This blog is part of a four-part series on shifting educational measurement to match 21st century skills, covering traditional assessments, new technologies, new skillsets, and pathways to the future. These topics were discussed at the Center for Universal Education’s Annual Research and Policy Symposium on April 5, 2017You can watch video from the event or listen to audio here.

Education researchers have a unique opportunity. There is a global shift in education toward complex skill sets like collaborative problem solving. For such skills, the assessment challenge has preceded development of how to teach the skills. Researchers can conceptualize the nature of these “21st century skills” and how teaching methods, unbound by curricula, might progress from basic to sophisticated forms. In the same way that in the 1900s, work in measurement methods helped define intelligence and personality, current approaches to assessment are helping define some of these 21st century skills.

But this does not come without challenges. The first is to define the skill, or “construct.” How we explore alternative conceptualizations of a skill determines not only the assessment approach but also can have massive implications for pedagogy and systemwide learning outcomes.

The second challenge is that we are interested in behaviors rather than outputs. Specifically, what can insightful manipulation of behaviors achieve? However, measuring behavior rather than the products of behavior is quite different from measuring well-understood skills like literacy. How do we define a behavior in such a way that it can be measured objectively at large scale?

One school of thought holds that we can only improve what we can measure. The teaching parallel is that we can only teach what the student is ready to learn, and to know the latter we need to be able to describe that readiness in terms of the construct of interest. So exploring methods to measure complex skills establishes pathways to improving the skills.

The third challenge is that the nature of complex skills defies automation; we need them precisely because of this characteristic. Machines and computers have automated many working tasks and jobs, weakening the demand for traditional skills. The recommendation is that we need increasingly to engage in complex, non-routine activities in order to face this global phenomenon. The skills that we need to develop are themselves therefore complex and non-routine. But if skills are resistant to automation, imagine how difficult it is to capture them for measurement purposes!

Complex skills such as creativity, problem solving, collaborative skills, and critical thinking are among those that challenge us. Attempts to use existing approaches to measure these complex skills are ineffective. We have argued in an earlier blog that using conventional assessments to measure conventional academic skills (such as literacy) is analogous to using tibia length to measure height. Extending this argument, using conventional assessments (even when augmented by technology) to measure complex skills is analogous to using waist measurement to estimate body weight to measure cardiovascular health. The more indirect the links to the skills, the greater the information loss.

Hard-to-measure complex skills

Behaviors, in our belief, can be measurements of skills. The assessment challenge is to identify what behaviors indicate what skills. The potential for misinterpreting behaviors is enormous, as most people know from daily communications! However, use of online tasks specifically designed to elicit these skills provides a relatively pristine environment to collect assessment data.
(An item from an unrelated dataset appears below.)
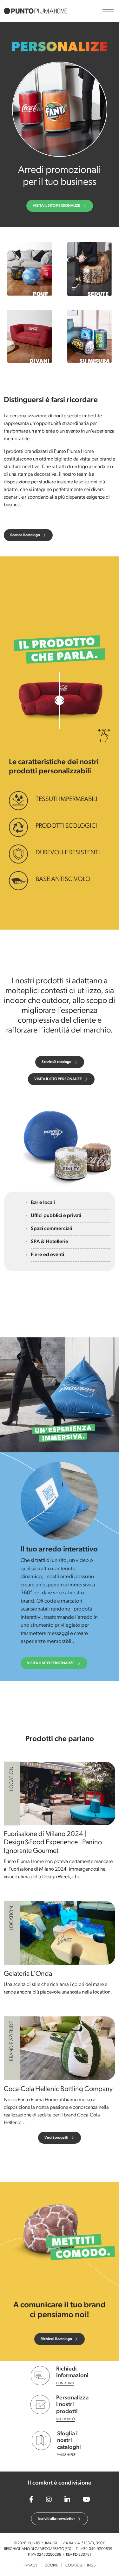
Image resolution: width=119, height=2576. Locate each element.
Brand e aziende (11, 2041)
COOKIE (51, 2565)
The Assessment and Teaching of 21st Century Skills project, underwritten by Cisco, Intel and Microsoft, and six participating countries, explored exactly this approach through building interactive tasks that required actions hypothesized to demonstrate the subskills underlying the complex collaborative problem-solving skillset. Collaborative problem solving requires both cognitive and social skills: drawing on identifying a problem, what resources are needed, how to manage the resources, how to hypothesize, etc., while at same time using skills like participation, communication, and negotiation. It is clearly a complex matter building an effective interactive environment. Although many existing games and game-like tasks provide an environment in which some of the same skills are exhibited, it is more efficient to make the links between measurement and skills with a made-to-measure approach. If measurements can be refined, online tasks could provide us with an opportunity to understand the paths taken by students through collaborative tasks, moving us past individual student assessment and toward exploring paths taken by groups of students.